ええっと、あのこういった科学的なものは、「自分がそう思う」という想像でですね、「被曝が安全だ」とか、「危険だ」とか、そういう風に言っちゃいけないわけで。常に科学的な根拠、もしくは法律的な決まり、そういったものでですね、我々は日常の生活を守らんといかん。
特に、他人ですね。私がちょっと、この被曝について心配してんのは、例えば子供たち、子供たちの発言権無い・・・ほとんど発言しないわけですね、子供たちの健康に最も関係のある被曝と健康という問題にですね、50歳以上ぐらいの男性がですね、非常に強く発言する、と。これは他人の健康についてですから、相当、慎重側に発言しなきゃいけないと私は思っております。ま、色々考え方ありますが。

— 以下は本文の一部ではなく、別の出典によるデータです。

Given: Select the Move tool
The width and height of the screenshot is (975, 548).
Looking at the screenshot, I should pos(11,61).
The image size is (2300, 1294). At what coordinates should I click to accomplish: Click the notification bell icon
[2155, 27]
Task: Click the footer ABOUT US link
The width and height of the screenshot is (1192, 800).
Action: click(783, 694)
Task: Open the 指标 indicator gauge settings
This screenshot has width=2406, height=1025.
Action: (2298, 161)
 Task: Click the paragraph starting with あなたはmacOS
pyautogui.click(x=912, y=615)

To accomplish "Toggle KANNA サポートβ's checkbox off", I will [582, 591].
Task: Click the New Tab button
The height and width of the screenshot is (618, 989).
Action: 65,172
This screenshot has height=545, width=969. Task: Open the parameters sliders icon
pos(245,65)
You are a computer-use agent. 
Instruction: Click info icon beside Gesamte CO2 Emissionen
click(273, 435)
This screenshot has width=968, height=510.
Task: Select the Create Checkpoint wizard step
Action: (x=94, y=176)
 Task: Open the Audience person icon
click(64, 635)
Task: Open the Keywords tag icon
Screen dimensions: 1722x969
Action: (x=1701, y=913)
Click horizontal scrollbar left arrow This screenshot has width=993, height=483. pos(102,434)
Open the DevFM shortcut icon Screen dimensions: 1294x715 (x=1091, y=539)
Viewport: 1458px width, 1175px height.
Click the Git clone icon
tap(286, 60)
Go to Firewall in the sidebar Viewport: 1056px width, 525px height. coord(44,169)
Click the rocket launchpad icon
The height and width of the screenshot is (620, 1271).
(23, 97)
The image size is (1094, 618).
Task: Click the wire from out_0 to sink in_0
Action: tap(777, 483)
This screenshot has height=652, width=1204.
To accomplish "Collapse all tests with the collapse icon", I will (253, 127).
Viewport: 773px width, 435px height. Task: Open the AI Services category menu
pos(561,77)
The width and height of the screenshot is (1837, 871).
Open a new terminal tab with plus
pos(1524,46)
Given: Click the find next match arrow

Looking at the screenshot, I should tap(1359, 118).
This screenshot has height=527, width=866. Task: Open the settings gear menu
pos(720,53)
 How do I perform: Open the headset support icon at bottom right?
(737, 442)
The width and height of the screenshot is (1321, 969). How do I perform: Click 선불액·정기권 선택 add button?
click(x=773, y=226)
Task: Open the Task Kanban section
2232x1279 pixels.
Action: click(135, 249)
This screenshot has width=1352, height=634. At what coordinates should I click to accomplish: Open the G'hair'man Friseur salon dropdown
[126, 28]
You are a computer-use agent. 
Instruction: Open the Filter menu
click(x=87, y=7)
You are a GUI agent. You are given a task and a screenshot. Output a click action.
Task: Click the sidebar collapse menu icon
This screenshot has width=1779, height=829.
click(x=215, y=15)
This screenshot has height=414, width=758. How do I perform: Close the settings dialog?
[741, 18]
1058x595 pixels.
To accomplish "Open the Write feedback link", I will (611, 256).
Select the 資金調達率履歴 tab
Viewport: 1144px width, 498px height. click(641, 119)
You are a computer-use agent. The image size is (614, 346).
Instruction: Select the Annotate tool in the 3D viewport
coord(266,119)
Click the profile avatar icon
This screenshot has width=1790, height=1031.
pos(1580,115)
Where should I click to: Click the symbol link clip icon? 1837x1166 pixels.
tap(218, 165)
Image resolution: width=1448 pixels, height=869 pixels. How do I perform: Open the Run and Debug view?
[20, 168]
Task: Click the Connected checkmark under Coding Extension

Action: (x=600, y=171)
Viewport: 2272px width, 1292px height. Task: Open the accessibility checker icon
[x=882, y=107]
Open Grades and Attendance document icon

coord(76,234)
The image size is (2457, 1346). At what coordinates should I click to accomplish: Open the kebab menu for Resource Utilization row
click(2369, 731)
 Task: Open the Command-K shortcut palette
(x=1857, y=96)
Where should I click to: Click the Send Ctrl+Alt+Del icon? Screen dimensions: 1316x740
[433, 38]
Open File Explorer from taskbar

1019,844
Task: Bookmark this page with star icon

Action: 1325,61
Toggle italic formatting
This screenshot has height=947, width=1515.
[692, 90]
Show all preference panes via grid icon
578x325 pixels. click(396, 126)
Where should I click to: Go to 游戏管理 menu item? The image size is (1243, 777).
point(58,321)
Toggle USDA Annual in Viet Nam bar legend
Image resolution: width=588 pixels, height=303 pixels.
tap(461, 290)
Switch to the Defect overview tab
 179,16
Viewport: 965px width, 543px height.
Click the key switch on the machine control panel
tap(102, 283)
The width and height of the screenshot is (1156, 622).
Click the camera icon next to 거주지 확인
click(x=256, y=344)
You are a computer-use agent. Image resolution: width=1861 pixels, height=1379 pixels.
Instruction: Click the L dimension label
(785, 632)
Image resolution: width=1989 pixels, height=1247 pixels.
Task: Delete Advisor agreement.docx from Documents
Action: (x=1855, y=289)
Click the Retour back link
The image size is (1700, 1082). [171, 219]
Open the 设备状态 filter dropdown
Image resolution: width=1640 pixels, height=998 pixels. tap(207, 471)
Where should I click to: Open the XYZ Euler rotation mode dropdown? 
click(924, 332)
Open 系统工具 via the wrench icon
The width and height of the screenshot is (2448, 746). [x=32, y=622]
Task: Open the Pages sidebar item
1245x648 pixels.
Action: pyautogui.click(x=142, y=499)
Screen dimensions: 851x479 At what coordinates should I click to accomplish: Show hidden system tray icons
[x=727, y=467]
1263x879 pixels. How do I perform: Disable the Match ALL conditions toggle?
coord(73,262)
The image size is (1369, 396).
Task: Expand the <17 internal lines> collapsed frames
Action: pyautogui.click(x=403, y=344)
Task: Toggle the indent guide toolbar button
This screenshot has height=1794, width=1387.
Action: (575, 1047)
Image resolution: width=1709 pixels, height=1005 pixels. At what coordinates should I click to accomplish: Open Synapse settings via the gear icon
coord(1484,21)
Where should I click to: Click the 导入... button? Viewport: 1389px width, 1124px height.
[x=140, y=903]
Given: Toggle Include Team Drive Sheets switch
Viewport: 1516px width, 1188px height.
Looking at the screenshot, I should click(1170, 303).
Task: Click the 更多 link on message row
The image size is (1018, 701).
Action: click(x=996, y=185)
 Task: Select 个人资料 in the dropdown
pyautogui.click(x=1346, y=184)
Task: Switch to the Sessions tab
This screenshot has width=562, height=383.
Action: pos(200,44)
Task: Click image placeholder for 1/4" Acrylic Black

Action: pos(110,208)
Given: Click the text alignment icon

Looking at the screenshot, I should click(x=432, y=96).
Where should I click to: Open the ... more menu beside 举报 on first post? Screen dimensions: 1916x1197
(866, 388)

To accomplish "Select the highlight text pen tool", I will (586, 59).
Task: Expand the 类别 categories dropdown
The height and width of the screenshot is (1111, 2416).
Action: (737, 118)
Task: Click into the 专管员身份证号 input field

えー、この論文はですね…ご紹介する論文は、この前ちょっとだけご紹介しましたが、放射線被曝について、「これ以下なら安全である」という閾値(しきいち)、ま、これがあるとかですね、言ってる人が多いんですが、これは「(閾値は)無い」と言うことを明確に示しているっていうことですね。
そいから「低線量率でも被曝と病気の関係は比例する」んだと、例えば1ミリシーベルト浴びた人と10ミリシーベルト浴びた人では、10ミリの方が10倍になるんだと、ま、いうことを示しております。だから例えば、福島の小学生が被曝した20ミリシーベルト、これをこのデータに当てはめますと、100人に2人・・・その、50人に1人、ま、一クラスに一人ぐらいのですね、ガンが子供になるということで、ま、とても可哀想ですね。私あの、「大丈夫だ」と言ってる人とか教育関係者でですね、未だにあのー、ホットスポットって言いますか、放射線の高いところに子供たちを連れて行こうという考えを持ってる人がいるんですが、到底考えられません。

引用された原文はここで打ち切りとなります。